ND/NF 2013 Review: BLUE CAPRICE, A Coldly Detached Observation of Two Mass Murderers

Featured Critic; New York City, New York
ND/NF 2013 Review: BLUE CAPRICE, A Coldly Detached Observation of Two Mass Murderers
Given the devastating recent history of mass shootings in the U.S., Alexandre Moors' debut feature Blue Caprice, the opening night film of New Directors/New Films 2013, is nothing if not timely. Blue Caprice is a speculative imagining of the events which led up to the so-called "Beltway Sniper" shootings in October 2002, in which former army soldier John Allen Muhammad and 17-year old Lee Boyd Malvo terrorized the Washington D.C. metro area by committing random shootings that killed 10 people and wounded three others. The two of them, with Malvo as the trigger man, shot their victims through a hole in the trunk of a blue Chevrolet Caprice (the source of the film's title). Muhammad was eventually convicted of murder and executed in 2009, while Malvo was convicted as a teen offender and is now serving a lifetime prison sentence in Virginia.

In dramatizing these events, Moors admirably does not opt for exploitation and sensationalism. We only see one of these murders depicted on screen; the rest are rendered through voiceover 911 calls that bracket the film, heard over the menacing image of the blue Caprice traveling down the highway, the death machine that stuck so much fear in the period of the killings. Instead, the film concentrates on the twisted surrogate father/son relationship that developed between John and Lee and how their murderous plan came to fruition, rendered here in an icily detached manner.

____________________

--- WHAT IS REQUIRED ---
Copy the review passage word for word, from "In dramatizing these" up to and including "icily detached manner.".

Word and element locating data
____________________

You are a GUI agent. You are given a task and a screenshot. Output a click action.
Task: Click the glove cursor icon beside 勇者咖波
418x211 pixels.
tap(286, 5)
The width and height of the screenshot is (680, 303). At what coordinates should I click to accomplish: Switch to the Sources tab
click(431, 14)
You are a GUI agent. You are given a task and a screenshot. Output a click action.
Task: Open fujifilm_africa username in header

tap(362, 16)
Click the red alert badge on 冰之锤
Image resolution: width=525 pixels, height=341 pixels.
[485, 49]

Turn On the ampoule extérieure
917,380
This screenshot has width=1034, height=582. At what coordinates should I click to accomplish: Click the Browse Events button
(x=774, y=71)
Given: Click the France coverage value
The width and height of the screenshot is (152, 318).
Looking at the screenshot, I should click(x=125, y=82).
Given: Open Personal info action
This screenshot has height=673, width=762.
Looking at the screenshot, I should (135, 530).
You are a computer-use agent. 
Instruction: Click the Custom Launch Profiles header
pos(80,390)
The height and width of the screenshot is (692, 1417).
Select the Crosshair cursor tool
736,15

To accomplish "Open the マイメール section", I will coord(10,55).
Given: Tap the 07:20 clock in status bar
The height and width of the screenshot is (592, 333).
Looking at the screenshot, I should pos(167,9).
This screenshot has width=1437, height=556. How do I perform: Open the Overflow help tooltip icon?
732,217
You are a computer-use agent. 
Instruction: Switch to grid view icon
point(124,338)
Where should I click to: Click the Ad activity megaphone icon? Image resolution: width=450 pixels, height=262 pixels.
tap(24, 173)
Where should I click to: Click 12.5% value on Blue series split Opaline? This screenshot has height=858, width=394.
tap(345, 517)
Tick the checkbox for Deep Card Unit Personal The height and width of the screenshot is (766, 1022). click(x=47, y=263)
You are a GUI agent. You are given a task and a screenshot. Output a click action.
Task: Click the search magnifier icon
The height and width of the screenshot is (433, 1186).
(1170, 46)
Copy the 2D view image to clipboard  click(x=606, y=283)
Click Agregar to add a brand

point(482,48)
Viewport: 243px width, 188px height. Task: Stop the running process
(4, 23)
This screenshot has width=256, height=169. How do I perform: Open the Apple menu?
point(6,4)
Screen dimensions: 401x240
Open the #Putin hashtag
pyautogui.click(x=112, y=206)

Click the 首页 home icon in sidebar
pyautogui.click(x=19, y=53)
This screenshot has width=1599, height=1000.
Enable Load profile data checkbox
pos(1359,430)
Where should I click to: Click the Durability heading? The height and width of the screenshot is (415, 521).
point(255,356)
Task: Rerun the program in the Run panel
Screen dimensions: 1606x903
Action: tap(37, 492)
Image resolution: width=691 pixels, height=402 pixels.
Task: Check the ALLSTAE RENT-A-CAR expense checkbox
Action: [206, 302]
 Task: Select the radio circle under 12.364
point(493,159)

____________________

--- ANSWER FOR THE TASK ---
In dramatizing these events, Moors admirably does not opt for exploitation and sensationalism. We only see one of these murders depicted on screen; the rest are rendered through voiceover 911 calls that bracket the film, heard over the menacing image of the blue Caprice traveling down the highway, the death machine that stuck so much fear in the period of the killings. Instead, the film concentrates on the twisted surrogate father/son relationship that developed between John and Lee and how their murderous plan came to fruition, rendered here in an icily detached manner.